Dataset excerpts

---*---

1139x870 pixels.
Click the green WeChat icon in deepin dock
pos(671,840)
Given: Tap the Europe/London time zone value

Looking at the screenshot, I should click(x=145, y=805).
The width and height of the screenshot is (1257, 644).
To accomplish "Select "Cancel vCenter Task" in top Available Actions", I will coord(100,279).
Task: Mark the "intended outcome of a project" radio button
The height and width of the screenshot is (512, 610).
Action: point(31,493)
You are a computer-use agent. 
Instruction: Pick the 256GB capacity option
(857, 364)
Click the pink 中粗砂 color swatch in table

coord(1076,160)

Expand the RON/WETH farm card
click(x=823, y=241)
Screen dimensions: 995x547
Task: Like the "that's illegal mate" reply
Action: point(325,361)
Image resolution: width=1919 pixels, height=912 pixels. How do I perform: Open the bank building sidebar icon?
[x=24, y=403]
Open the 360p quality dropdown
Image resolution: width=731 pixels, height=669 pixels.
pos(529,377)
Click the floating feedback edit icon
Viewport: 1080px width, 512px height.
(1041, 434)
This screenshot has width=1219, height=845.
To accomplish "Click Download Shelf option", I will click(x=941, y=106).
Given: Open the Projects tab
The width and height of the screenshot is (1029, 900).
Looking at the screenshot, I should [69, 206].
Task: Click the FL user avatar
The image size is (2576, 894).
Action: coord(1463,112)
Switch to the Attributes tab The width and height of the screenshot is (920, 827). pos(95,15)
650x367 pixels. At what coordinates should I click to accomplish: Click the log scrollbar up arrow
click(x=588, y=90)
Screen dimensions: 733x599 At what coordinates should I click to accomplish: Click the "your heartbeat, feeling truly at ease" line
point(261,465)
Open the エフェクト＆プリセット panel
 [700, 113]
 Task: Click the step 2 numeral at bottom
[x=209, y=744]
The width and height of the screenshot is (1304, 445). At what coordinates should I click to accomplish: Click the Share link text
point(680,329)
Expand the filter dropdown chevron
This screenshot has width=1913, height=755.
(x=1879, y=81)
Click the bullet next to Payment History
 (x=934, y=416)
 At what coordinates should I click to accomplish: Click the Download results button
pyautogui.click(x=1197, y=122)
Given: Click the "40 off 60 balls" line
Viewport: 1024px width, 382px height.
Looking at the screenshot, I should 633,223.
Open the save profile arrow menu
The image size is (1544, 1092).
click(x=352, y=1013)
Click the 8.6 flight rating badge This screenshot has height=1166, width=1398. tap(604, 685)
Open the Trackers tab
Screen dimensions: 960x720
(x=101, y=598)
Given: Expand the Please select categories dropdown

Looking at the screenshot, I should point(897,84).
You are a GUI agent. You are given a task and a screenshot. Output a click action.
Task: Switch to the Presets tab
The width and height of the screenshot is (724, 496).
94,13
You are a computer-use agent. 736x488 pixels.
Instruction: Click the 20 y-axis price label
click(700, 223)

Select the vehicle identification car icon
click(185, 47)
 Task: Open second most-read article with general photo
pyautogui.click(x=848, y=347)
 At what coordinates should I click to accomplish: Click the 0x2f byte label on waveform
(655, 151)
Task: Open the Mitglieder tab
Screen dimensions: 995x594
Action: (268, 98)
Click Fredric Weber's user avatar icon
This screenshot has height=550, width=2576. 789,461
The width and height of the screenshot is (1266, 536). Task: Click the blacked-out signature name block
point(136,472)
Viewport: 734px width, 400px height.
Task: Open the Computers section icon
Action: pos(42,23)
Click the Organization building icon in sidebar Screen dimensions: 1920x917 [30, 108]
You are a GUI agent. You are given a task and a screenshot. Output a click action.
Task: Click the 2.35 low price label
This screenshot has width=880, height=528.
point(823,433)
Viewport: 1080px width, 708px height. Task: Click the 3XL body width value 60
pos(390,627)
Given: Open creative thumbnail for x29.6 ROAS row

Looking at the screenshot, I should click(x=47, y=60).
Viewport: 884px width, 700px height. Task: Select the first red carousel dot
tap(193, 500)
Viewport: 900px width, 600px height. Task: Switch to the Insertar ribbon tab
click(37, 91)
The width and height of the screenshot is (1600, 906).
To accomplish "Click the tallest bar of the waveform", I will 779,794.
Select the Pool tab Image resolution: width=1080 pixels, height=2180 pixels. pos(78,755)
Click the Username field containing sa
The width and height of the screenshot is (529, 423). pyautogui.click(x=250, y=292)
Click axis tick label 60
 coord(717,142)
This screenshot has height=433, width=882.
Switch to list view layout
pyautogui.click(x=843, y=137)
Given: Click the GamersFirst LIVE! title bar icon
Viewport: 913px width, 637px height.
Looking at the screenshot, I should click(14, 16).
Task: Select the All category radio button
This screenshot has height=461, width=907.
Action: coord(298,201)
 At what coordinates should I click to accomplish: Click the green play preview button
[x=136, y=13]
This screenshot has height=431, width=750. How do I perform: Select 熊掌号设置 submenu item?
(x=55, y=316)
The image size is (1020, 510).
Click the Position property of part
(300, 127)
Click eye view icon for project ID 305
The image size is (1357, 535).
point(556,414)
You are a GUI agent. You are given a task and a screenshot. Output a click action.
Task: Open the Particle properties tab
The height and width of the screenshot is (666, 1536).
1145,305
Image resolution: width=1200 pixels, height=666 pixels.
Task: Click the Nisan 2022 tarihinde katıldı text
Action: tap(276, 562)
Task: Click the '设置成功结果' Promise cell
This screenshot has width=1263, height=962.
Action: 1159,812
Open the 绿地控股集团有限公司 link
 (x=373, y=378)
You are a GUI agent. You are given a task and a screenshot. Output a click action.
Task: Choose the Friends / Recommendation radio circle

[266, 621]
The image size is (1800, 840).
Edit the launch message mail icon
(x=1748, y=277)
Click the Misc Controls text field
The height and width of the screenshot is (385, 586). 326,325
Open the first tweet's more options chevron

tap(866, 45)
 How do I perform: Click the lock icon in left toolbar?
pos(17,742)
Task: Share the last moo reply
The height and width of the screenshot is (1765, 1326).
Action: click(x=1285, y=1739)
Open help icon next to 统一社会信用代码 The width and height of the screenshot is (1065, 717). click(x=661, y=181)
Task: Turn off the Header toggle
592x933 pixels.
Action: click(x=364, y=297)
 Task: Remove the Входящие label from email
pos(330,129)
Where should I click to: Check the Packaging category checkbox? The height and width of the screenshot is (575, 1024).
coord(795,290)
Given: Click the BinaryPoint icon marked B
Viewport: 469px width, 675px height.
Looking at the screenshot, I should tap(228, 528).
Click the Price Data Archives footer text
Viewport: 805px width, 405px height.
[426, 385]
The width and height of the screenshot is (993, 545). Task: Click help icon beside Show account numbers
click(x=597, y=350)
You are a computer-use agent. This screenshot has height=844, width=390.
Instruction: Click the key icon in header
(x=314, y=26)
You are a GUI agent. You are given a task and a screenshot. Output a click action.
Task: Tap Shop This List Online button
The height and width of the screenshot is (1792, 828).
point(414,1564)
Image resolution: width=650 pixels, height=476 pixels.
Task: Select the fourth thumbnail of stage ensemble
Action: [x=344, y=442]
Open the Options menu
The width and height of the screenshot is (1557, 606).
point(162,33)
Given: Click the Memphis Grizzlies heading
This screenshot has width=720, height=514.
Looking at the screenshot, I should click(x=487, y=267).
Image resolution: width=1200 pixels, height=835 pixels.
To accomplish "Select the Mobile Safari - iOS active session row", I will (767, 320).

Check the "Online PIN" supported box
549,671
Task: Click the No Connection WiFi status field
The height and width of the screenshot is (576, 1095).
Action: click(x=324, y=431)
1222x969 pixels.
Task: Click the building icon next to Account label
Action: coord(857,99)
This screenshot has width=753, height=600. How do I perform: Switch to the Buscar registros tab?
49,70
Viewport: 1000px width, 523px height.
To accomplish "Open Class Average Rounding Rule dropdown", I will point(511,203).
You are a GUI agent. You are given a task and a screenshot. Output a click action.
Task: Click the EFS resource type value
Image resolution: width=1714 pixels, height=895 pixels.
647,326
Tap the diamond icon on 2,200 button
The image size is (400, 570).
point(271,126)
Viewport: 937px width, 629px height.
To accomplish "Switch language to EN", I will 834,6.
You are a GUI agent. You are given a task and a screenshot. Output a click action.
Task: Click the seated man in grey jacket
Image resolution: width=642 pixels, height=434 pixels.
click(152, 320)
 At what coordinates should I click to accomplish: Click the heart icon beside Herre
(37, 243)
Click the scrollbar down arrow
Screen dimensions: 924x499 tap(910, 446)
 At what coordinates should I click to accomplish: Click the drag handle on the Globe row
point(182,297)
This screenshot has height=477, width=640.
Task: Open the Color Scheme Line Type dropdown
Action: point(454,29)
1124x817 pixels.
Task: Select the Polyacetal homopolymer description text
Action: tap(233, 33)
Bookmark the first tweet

---*---

Exercise objective ▸
Up to and including the line with "The width and height of the screenshot is (1257, 644).", repeat the data exactly, starting from its first line; nothing else belongs in the response.

Solution for this task ▸
1139x870 pixels.
Click the green WeChat icon in deepin dock
pos(671,840)
Given: Tap the Europe/London time zone value

Looking at the screenshot, I should click(x=145, y=805).
The width and height of the screenshot is (1257, 644).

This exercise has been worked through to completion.